> Text provided
(begin)
Coming back around. But you say this was your last one. This was your last fight. Your second and last fight.

[00:22:28] Wren: When I say my last, it was the most recent one that occurred.

[00:22:33] John Hodgman: Right. Most recent. That’s what I mean to say. You’re not retired. In fact, you’re trying to get back into it.

So, let’s go back in time for a second. William, you’re getting ready for your big match that you’ve been training and training and training for. And all of a sudden, Wren, who’s never done this before, on a whim, signs up. How did that make you feel that this person—maybe you weren’t even dating at that point, you were still just acquainted.

[00:22:59] William: Uh, we were, I think we were dating.

[00:23:02] John Hodgman: You were dating! And so, your date shows up to this thing that you’ve been training for, getting fit fast. And just on a whim, on a joke, signs up for this comedy boxing. How did that make you feel?

[00:23:15] William: At first, I was excited. And then, I quickly realized once the bell rang, and I saw her getting hit that it’s very—it made me very anxious to see my significant other in the ring getting hit. And it’s almost as difficult to watch as when you’re in the ring yourself. So, it can be distracting when you have a significant other on the same card.

[00:23:37] John Hodgman: Yeah. Yeah. Okay. Well, that may be germane to this case, William. May be germane to this case. Maybe. ‘Cause this is what we’re talking about. This is exactly what we’re talking about.

But Wren, when did this start? So, you started—first of all, you moved to Salt Lake City for some reason, which is your own personal reason. I mean, it’s the Azores of the American West. It wouldn’t go there?

[00:23:57] Jesse Thorn: Access to those stores that sell different soda pops mixed together.

[00:24:04] John Hodgman: (Laughs.) Let the record show big nods from William and a slow shake of the head from Wren, with regard to the big stores. I don’t know what you’re referring to, Jesse. What are those all about?

[00:24:12] Jesse Thorn: In Utah and large parts of the American West, but especially Utah, there are a lot of stores that sell giant Styrofoam cups full of pebble ice and different sodas mixed together. And you get them from a drive-through, like a drive-through coffee place.
(end)
> Jobs
• a. In the transcript, what city did Wren move to?
• b. Print the part of the transcript from "[00:23:57] Jesse Thorn: Access" to "those all about?" without changing a word.

> Record excerpts
(begin)
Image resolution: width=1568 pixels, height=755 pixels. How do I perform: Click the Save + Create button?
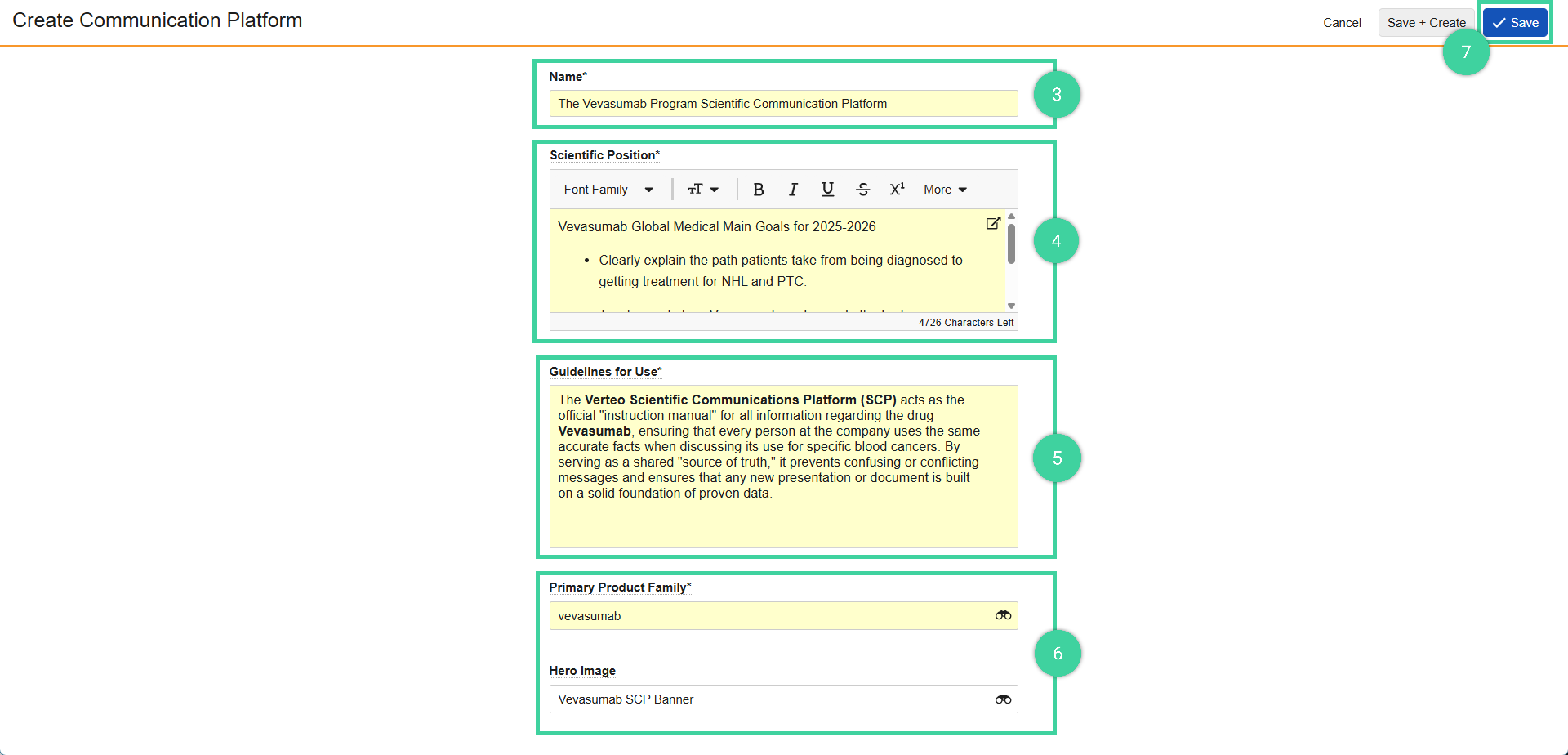pyautogui.click(x=1426, y=22)
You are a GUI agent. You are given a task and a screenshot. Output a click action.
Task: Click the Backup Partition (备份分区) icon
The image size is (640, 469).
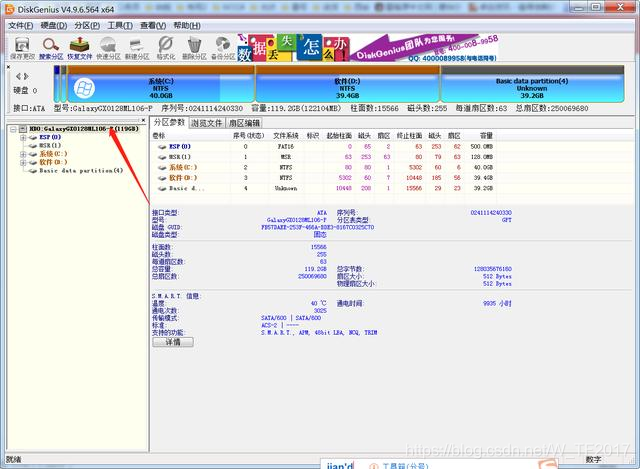223,48
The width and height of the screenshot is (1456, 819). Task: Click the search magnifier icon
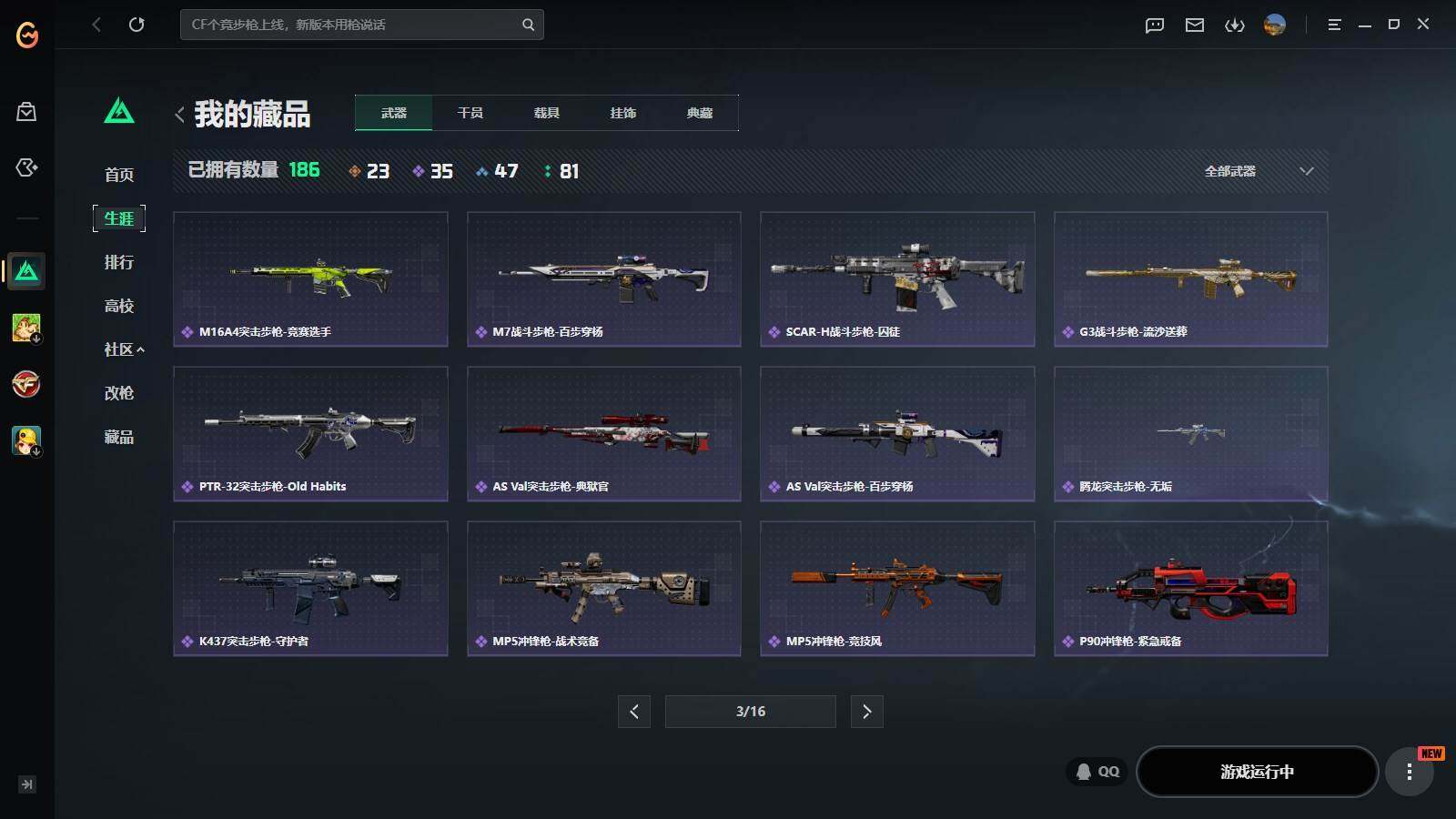click(528, 25)
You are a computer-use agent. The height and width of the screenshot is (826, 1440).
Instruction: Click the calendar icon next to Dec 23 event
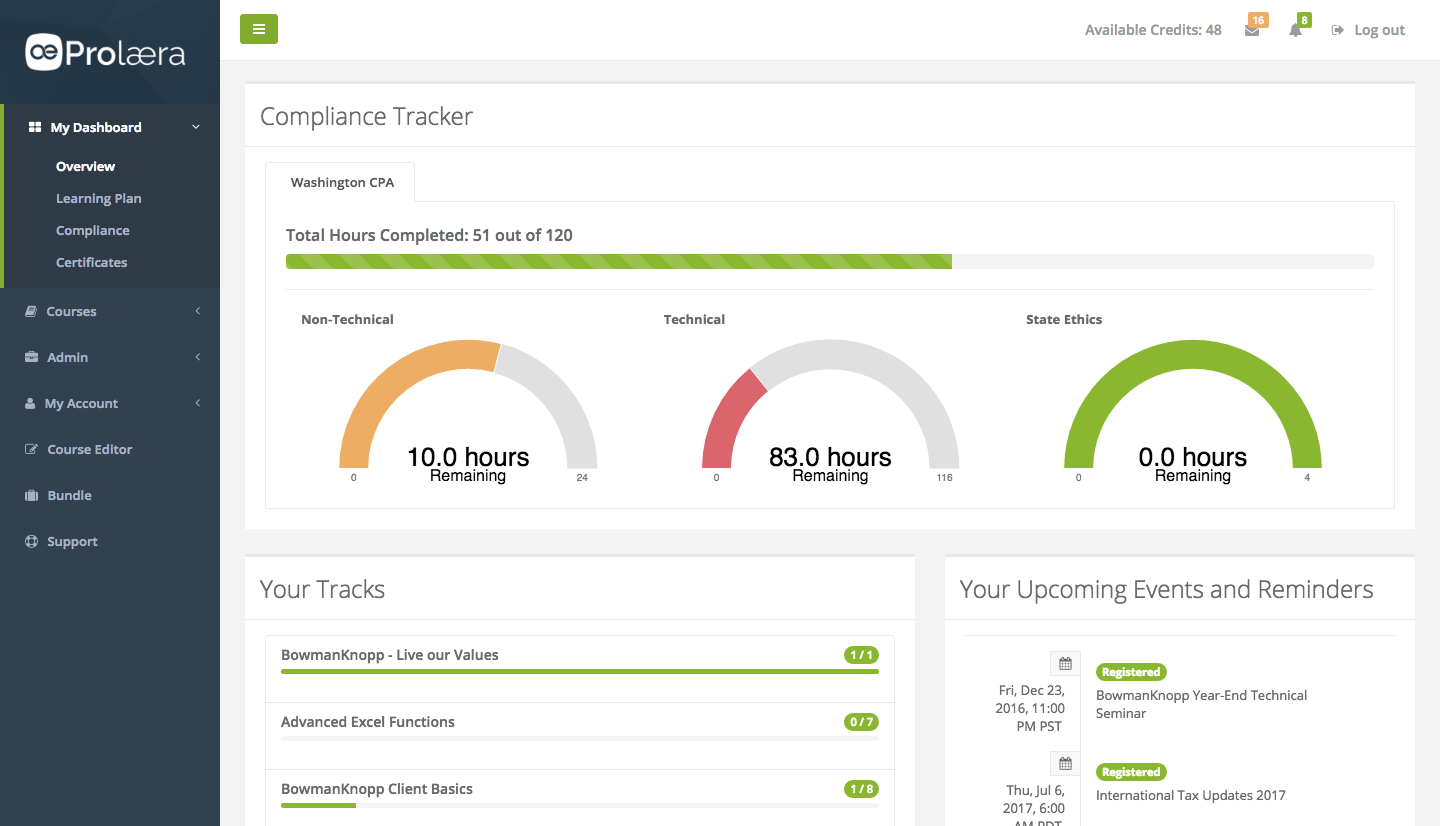(x=1065, y=662)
(end)
> Outputs in order
• a. Salt Lake City

• b.
[00:23:57] Jesse Thorn: Access to those stores that sell different soda pops mixed together.

[00:24:04] John Hodgman: (Laughs.) Let the record show big nods from William and a slow shake of the head from Wren, with regard to the big stores. I don’t know what you’re referring to, Jesse. What are those all about?